Целую неделю, не переставая, а лишь то затихая, то усиливаясь, лил дождь, и казалось, что конца ему не будет.

И сегодня на рассвете все еще моросит. Омытая обильной влагой, пойма Тимшера в молочной дымке отливает свинцовым блеском.

Спросонок залаяла в деревне собака, а за рекой до глубины бескрайней пармы прокатился ответный лай, словно там тысячи лаек напали на хищного зверя.
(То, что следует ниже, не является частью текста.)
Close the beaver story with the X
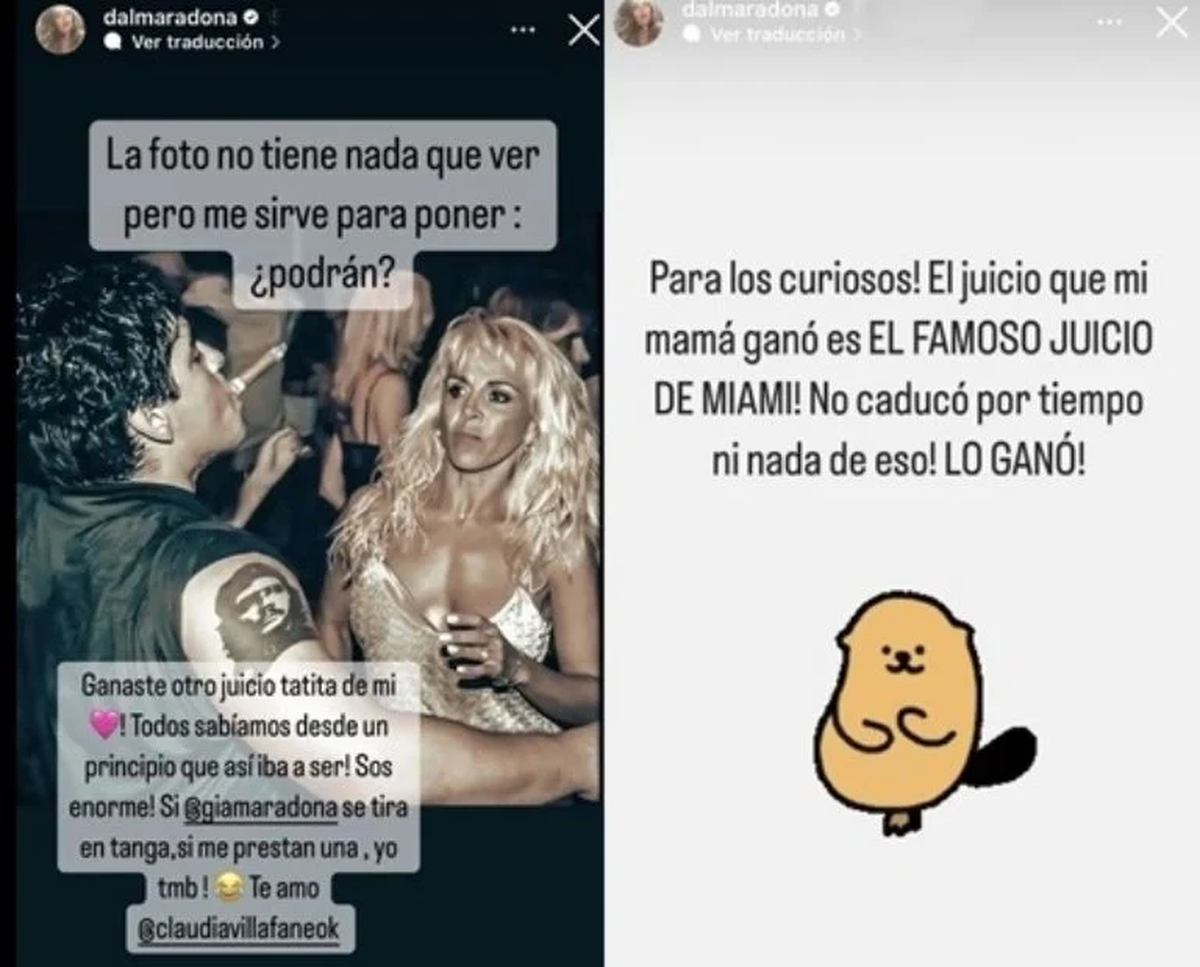1200x967 pixels. coord(1171,22)
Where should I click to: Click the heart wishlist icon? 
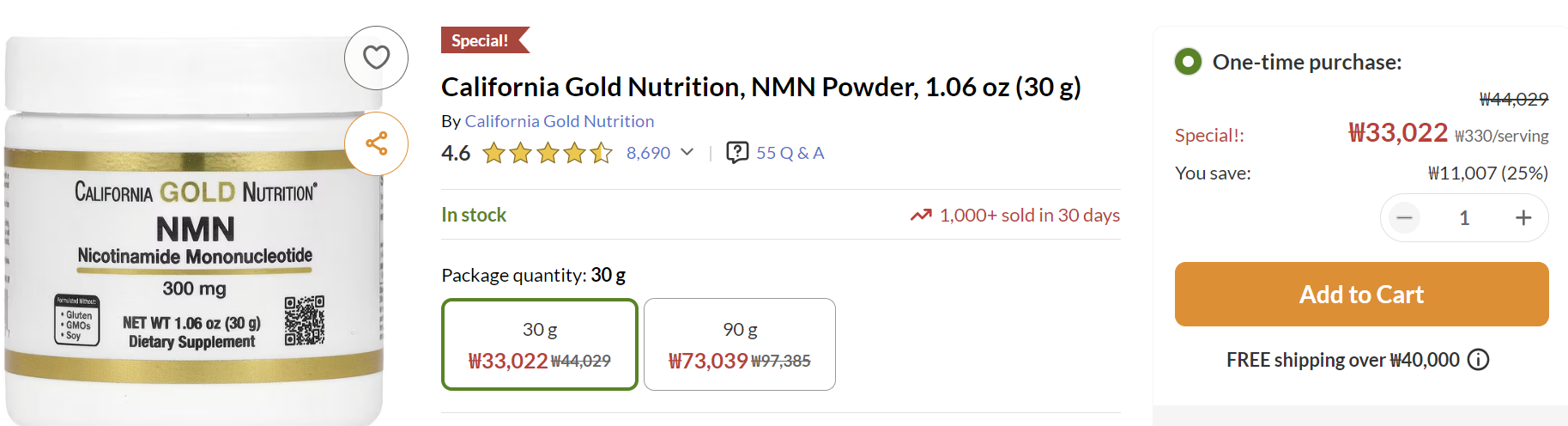(x=376, y=58)
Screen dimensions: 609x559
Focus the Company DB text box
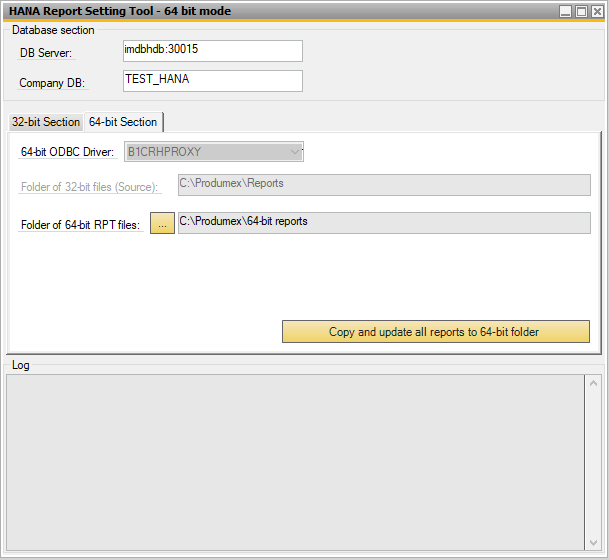[212, 81]
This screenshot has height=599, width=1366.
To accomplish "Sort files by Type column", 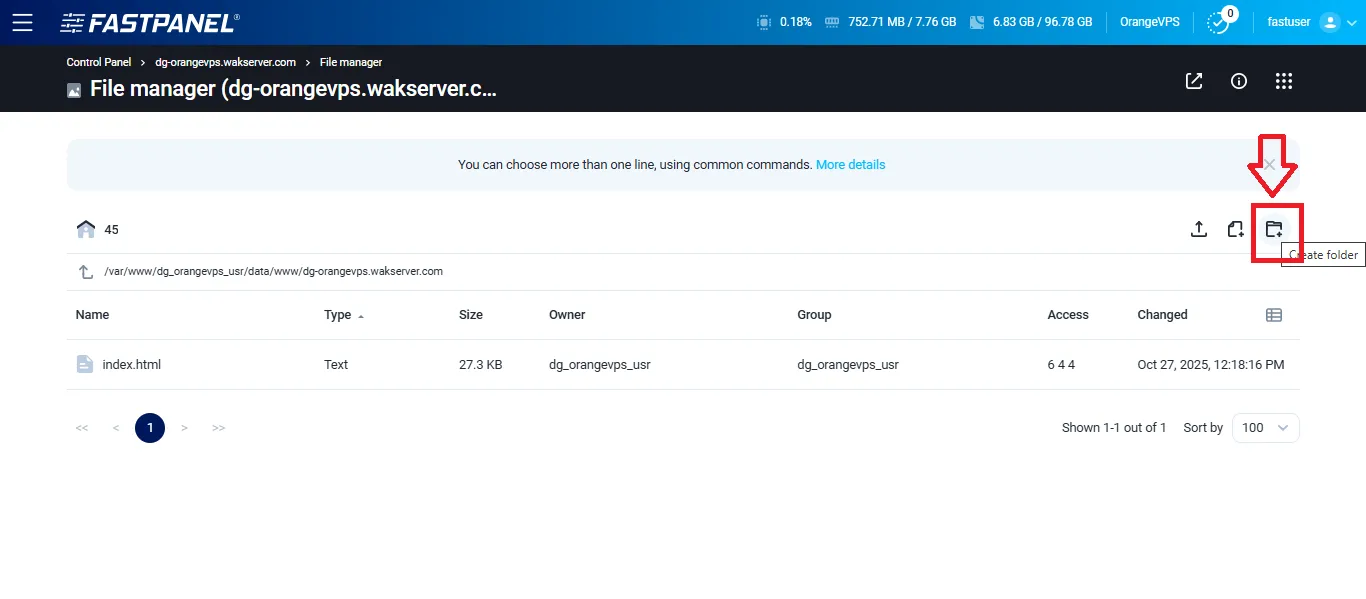I will 338,315.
Красавец петух взлетел на изгородь, задрал голову, прокричал густым басом свое «ку-ка-ре-ку» и тут же, склонив голову набок, прислушался. И опять в застывшей тишине на десятки километров кругом отчетливо рассыпалось тысячеголосое эхо.

Вышел на крыльцо из дому старый охотник и тоже прислушался, а потом одобрительно проговорил:

— Ишь ты, эхо-то какое горластое. Не то, что вчера, Значит, быть сегодня хорошей погоде.

МЕДВЕЖИЙ ЗАКОН

Однажды шли мы с Ефимычем по лесу, и я заметил, что на одной ели примерно на высоте человеческого роста содрана кора. Подошел, посмотрел внимательно: не топором стесано и не ножом, а процарапано острыми сильными когтями.

— Что это? — спросил я Ефимыча.

— Михаила Иваныча следы, хозяина тайги. У них у каждого в лесу свое угодье, а границы отмечены вот такими затесами. Чтобы другой медведь знал и не забрел в чужие владенья.

Ефимыч закурил трубку, задымил и добавил:

— Встречаются и нарушители границ. Подойдет к дереву с отметиной другой медведь, встанет на задние лапы и, если передними дотянется, сделает свой затес, выше прежнего, покажет, что он больше и сильнее, — значит, первому медведю уходить с этого места. Такой уж медвежий закон.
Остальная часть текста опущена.